Transcript from the "Validating Data Solution" Lesson
>> Steve Kinney: All right, so our goal was to insist on a title for a new post. All right, so we have this create rule here that I think we can just add to. So, we can say, we have the request.resource which is different than the resource. The resource.data.title would insist that the one in the database already had a title which is silly.
[00:00:34] Like that's not the concern of the new one coming in. But the request resource will be the one coming in. So, we can say, request.resource, let auto complete help us here, data.title.
>> Steve Kinney: Now, if we go in.
>> Steve Kinney: Maybe that didn't go fast enough. We'll see. It says title does not equal no. All right.
>> Steve Kinney: It could be.
[00:01:34] I think you're right. It could just be [CROSSTALK]
>> Speaker 2: Or is it, if we're sending undefined [CROSSTALK]
>> Steve Kinney: Or, let's find out. We're gonna learn together. Let's see. Let's go ahead and delete some of these.
>> Steve Kinney: All right, there we go. It was an empty string cuz input fields in the DOM are empty strings by default and not, in fact, null.
>> Steve Kinney: That'll also work. This will get you any false E value.
[00:02:20] We all learned something together today. [LAUGH] Cool. So this'll make sure that if this is falsely value, it'll turn it to true. Which will work. But yeah, so no it didn't work in this case cuz it was an empty string. Cool. All right, so now, we have the ability to authenticate the user.
[00:02:45] We have the ability to validate based on that user what's coming into our system and secure everything down. We did have this email authentication, I want you to talk a little bit about just in case, because there's a. I think it's worth going into because it's not as simple as the Google one, right.
[00:03:06] We need to do a little more work. Not much more work. But a little bit more work. But where I really wanna take this, after we get the email authentication set up, is these users are limited, right. They come with a photo URL, a UID, a display name, an email, I think we saw one or two other things, right?

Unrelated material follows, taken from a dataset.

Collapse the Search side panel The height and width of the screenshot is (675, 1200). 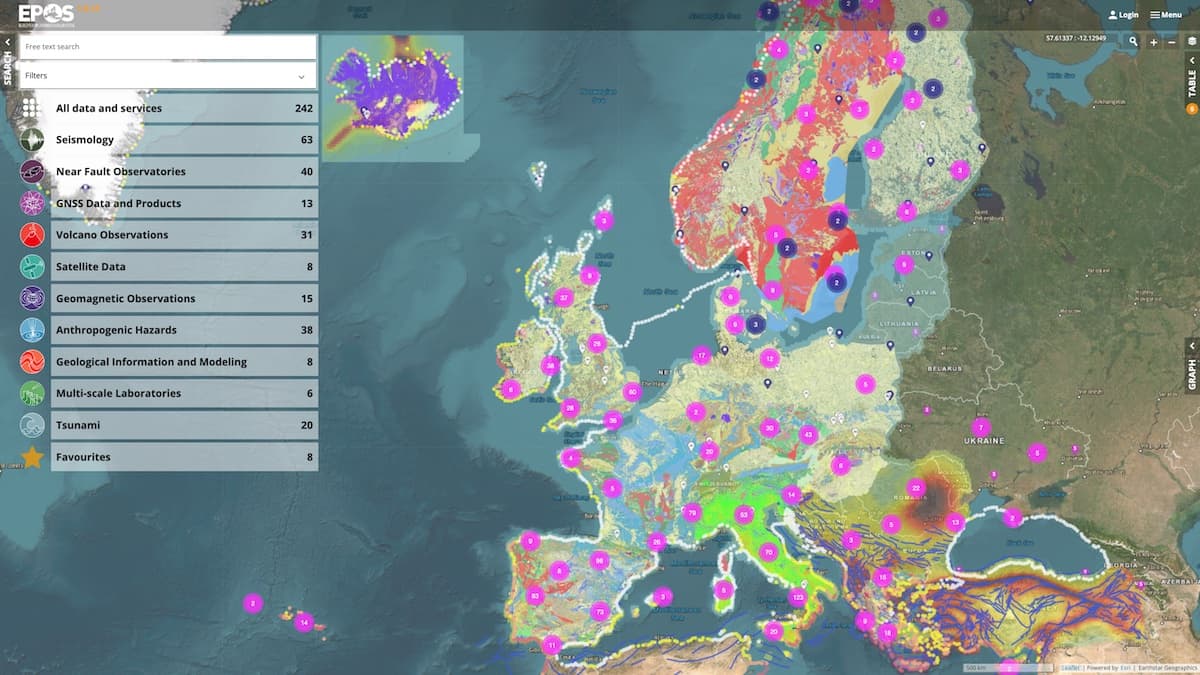pos(7,43)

[00:03:26] But that photo URL is the one we got from Google, right? So, if the user wants to change their photo in our application, we don't support that currently. If we wanted to store additional data on the user, that is problematic. There is a thing in Firebase called custom claims.

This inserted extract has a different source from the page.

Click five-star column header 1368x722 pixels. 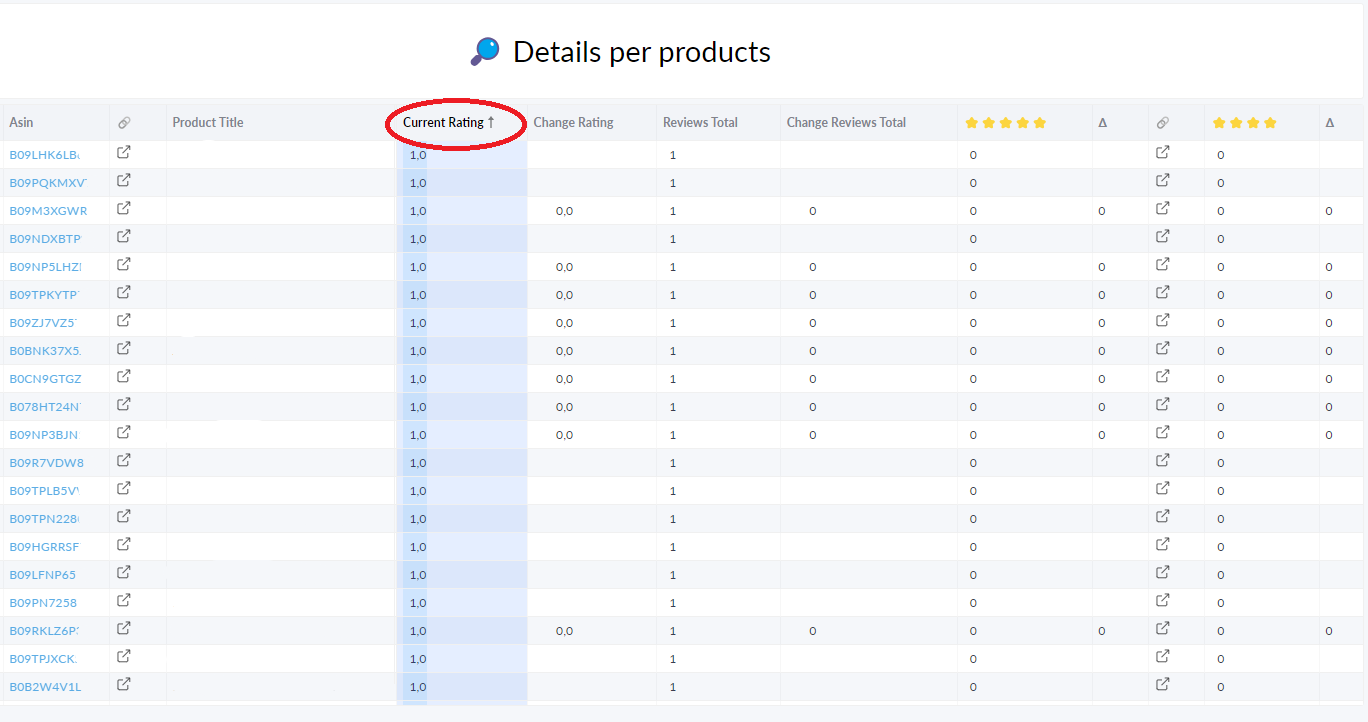point(1005,123)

[00:03:49] Custom claims can get run from anywhere where you have like a full admin access or either from a node process or from a cloud function where you can put about a thousand bytes, a one kilobyte of additional data, on a user object, right? But that's still, that's mostly like, it's super useful if you have multiple databases and you wanna attach it to the user.
[00:04:09] Well, generally speaking for one it makes more sense to kind of have documents that serve as our user profile. If, in this application, we want the user to have a bio or we wanted to store the post that they favored is. Other things that we wanted to put on there, right?
[00:04:27] We are going to need some place in our Cloud Firestore to store it. So, a really great pattern for that is just to make documents that are based on that UID. Because UID will be consistent when the user logs in, and so, now basically every time they log in we can match them up with that document that has all of their other profile information.